P-糖蛋白介导术后腹膜粘连的研究

我们预实验发现多药耐药基因MDR1表达产物P-糖蛋白（P-gp）在腹膜粘连成纤维细胞高表达，抑制其活性能减轻腹膜粘连，提示其可能与术后腹膜粘连相关。那么，剖腹术如何诱导成纤维细胞高表达P-gp？P-gp又如何参与腹膜粘连的形成？目前尚未见报道。本项目拟在收集标本和建立动物模型的基础上：首先分析粘连和正常腹膜组织P-gp的表达差异，以及P-gp表达干预对腹膜粘连的影响，确定其在腹膜粘连中的重要作用；然后对腹膜损伤通过TGF-β1/Smads信号通路上调P-gp的表达进行研究，探讨剖腹术诱导成纤维细胞高表达P-gp的机理；最后通过P-gp调控容积激活性氯电流和细胞迁移的研究，探讨P-gp参与腹膜粘连形成的机制。期望最终阐明：剖腹术腹膜损伤→成纤维细胞P-gp表达上调→ 细胞迁移能力提高→腹膜粘连形成的机理。项目的实施将为腹膜粘连的有效防治提供新的靶点，也将为P-gp的功能研究开辟新方向。

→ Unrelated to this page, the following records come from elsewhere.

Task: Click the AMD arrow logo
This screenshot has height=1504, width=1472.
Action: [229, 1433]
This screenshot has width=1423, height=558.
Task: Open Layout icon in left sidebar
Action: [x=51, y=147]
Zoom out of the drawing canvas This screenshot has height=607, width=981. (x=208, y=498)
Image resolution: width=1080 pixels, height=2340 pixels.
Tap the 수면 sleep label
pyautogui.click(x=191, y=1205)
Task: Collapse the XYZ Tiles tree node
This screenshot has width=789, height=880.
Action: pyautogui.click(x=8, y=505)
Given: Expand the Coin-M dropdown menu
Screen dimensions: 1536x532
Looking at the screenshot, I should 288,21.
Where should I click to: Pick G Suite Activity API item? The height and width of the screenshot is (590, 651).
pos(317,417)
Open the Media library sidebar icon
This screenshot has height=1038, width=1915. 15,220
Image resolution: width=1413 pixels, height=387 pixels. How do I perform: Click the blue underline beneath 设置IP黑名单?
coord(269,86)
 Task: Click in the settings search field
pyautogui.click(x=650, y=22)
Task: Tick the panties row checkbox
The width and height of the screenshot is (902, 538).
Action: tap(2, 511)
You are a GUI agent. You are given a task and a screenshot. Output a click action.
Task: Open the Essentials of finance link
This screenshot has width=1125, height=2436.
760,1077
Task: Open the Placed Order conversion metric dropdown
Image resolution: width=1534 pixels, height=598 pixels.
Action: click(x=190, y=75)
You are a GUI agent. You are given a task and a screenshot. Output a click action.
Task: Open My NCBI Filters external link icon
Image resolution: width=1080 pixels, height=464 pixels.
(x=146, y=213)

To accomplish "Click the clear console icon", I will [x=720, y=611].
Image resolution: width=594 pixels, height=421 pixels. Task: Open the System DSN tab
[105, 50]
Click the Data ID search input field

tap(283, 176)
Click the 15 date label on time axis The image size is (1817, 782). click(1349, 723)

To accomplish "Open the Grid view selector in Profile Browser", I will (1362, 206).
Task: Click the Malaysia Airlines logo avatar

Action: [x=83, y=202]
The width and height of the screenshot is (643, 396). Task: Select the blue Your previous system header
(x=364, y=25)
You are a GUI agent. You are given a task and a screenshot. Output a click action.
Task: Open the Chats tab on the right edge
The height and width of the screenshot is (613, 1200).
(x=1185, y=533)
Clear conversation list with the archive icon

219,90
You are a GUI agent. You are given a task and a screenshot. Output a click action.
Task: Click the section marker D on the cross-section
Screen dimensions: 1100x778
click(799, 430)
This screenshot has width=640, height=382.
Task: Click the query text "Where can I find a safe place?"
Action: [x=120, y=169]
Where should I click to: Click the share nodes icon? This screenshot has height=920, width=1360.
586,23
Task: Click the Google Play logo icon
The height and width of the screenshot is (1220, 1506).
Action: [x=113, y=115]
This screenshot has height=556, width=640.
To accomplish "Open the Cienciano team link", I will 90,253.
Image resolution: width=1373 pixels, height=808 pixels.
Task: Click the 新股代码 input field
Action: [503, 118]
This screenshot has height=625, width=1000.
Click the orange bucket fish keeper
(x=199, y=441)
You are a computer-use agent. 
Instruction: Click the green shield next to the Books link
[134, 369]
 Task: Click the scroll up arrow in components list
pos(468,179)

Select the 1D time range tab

P-gp是由多药耐药基因MDR1编码的一种ATP依赖跨膜转运蛋白，国内外研究者主要关注其在耐药方面的功能。术后腹膜粘连是长期困扰外科手术领域的一个重要问题。本项目在前期研究的基础上主要探讨：⑴ P-gp是否参与腹膜粘连的形成？⑵ 机械损伤、组织缺血等病因如何诱导成纤维细胞高表达P-gp？⑶ 高表达的P-gp参与腹膜粘连形成的机制如何？结果显示：⑴ 术后人和鼠腹膜粘连组织成纤维细胞P-gp表达明显高于正常腹膜组织；⑵ 与正常成纤维细胞比较，粘连成纤维细胞的回输明显加重术后腹膜粘连；⑶ 下调P-gp的表达，明显降低腹膜损伤导致的腹膜粘连的等级和程度；⑷ TGF-β1显著上调P-gp的表达；⑸ TGF-β1含量增加粘连鼠腹腔液回输至中度损伤鼠加重腹膜粘连的程度；⑹ 中度损伤鼠腹腔内注射TGF-β1加重腹膜粘连的程度，同时上调粘连组织P-gp的表达；⑺ TGF-β1受体抑制剂SB431542剂量依赖性地抑制TGF-β1诱导的P-gp表达的上调；⑻ 下调Smad2或Smad3的表达也抑制TGF-β1诱导的P-gp表达的上调；⑼ 乙酰化组蛋白H3与MDR1启动子结合；⑽ TGF-β1诱导组蛋白H3乙酰化增加，TGF-β1受体抑制、CBP/P300乙酰化酶抑制、下调Smad2的表达均能阻滞TGF-β1诱导组蛋白H3乙酰化;⑾ 组蛋白H3、Smad2或Smad3过表达增加MDR1启动子活性。⑿人或鼠粘连组织成纤维细胞迁移和增殖能力皆比培养的正常腹膜成纤维细胞强；⒀ 鼠粘连组织成纤维细胞容积激活性氯电流的电流密度比正常成纤维细胞的电流密度高；⒁ 粘连组织成纤维细胞容积调节能力（调节性容积回缩，RVD）也比正常成纤维细胞强；⒂下调P-gp的表达明显降低容积激活性氯电流的电流密度、RVD的能力以及减少细胞的迁移能力；⒃ P-gp表达增加促进ClC-3 342位酪氨酸的磷酸化，粘连成纤维细胞Src蛋白激酶Tyr416磷酸化明显增加，P-gp与Src蛋白激酶相互结合。本研究确证了P-gp在术后腹膜粘连形成过程中发挥了重要作用；手术损伤通过TGF-β1/Smad通路以及组蛋白H3乙酰化促进MDR1的表达从而上调P-gp的表达。表达上调的P-gp通过 Src蛋白激酶Tyr416磷酸化↑→342位酪氨酸磷酸化↑→ClC-3容积激活性氯电流↑→容积调节↑→细胞迁移和增殖↑最终导致腹膜粘连的形成。